**Task goal:** What is needed is a word-for-word transcription of every record below.

**Raw data:**
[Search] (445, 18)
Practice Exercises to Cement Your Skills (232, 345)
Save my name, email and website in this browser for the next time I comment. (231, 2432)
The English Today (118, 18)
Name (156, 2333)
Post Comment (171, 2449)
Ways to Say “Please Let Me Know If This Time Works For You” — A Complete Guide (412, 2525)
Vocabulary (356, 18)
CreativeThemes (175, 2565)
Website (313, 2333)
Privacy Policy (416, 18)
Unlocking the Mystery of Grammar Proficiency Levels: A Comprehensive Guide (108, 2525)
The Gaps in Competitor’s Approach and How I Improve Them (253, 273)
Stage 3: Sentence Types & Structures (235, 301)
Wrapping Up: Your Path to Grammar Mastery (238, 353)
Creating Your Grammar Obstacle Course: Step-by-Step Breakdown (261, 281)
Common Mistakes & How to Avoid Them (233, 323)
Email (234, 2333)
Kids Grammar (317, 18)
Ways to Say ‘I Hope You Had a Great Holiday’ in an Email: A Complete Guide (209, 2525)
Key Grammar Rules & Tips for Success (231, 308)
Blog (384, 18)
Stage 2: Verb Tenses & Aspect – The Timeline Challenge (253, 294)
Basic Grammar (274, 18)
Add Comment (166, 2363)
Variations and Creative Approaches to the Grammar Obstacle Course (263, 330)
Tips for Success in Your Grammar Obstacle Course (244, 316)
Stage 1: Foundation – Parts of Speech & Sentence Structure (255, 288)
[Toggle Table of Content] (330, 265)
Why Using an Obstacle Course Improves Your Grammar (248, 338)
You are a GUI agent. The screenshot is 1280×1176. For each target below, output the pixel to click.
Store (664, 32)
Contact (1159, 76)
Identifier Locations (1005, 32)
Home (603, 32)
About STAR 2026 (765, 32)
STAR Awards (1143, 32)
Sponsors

**Task response:**
[Search] (445, 18)
Practice Exercises to Cement Your Skills (232, 345)
Save my name, email and website in this browser for the next time I comment. (231, 2432)
The English Today (118, 18)
Name (156, 2333)
Post Comment (171, 2449)
Ways to Say “Please Let Me Know If This Time Works For You” — A Complete Guide (412, 2525)
Vocabulary (356, 18)
CreativeThemes (175, 2565)
Website (313, 2333)
Privacy Policy (416, 18)
Unlocking the Mystery of Grammar Proficiency Levels: A Comprehensive Guide (108, 2525)
The Gaps in Competitor’s Approach and How I Improve Them (253, 273)
Stage 3: Sentence Types & Structures (235, 301)
Wrapping Up: Your Path to Grammar Mastery (238, 353)
Creating Your Grammar Obstacle Course: Step-by-Step Breakdown (261, 281)
Common Mistakes & How to Avoid Them (233, 323)
Email (234, 2333)
Kids Grammar (317, 18)
Ways to Say ‘I Hope You Had a Great Holiday’ in an Email: A Complete Guide (209, 2525)
Key Grammar Rules & Tips for Success (231, 308)
Blog (384, 18)
Stage 2: Verb Tenses & Aspect – The Timeline Challenge (253, 294)
Basic Grammar (274, 18)
Add Comment (166, 2363)
Variations and Creative Approaches to the Grammar Obstacle Course (263, 330)
Tips for Success in Your Grammar Obstacle Course (244, 316)
Stage 1: Foundation – Parts of Speech & Sentence Structure (255, 288)
[Toggle Table of Content] (330, 265)
Why Using an Obstacle Course Improves Your Grammar (248, 338)
You are a GUI agent. The screenshot is 1280×1176. For each target below, output the pixel to click.
Store (664, 32)
Contact (1159, 76)
Identifier Locations (1005, 32)
Home (603, 32)
About STAR 2026 (765, 32)
STAR Awards (1143, 32)
Sponsors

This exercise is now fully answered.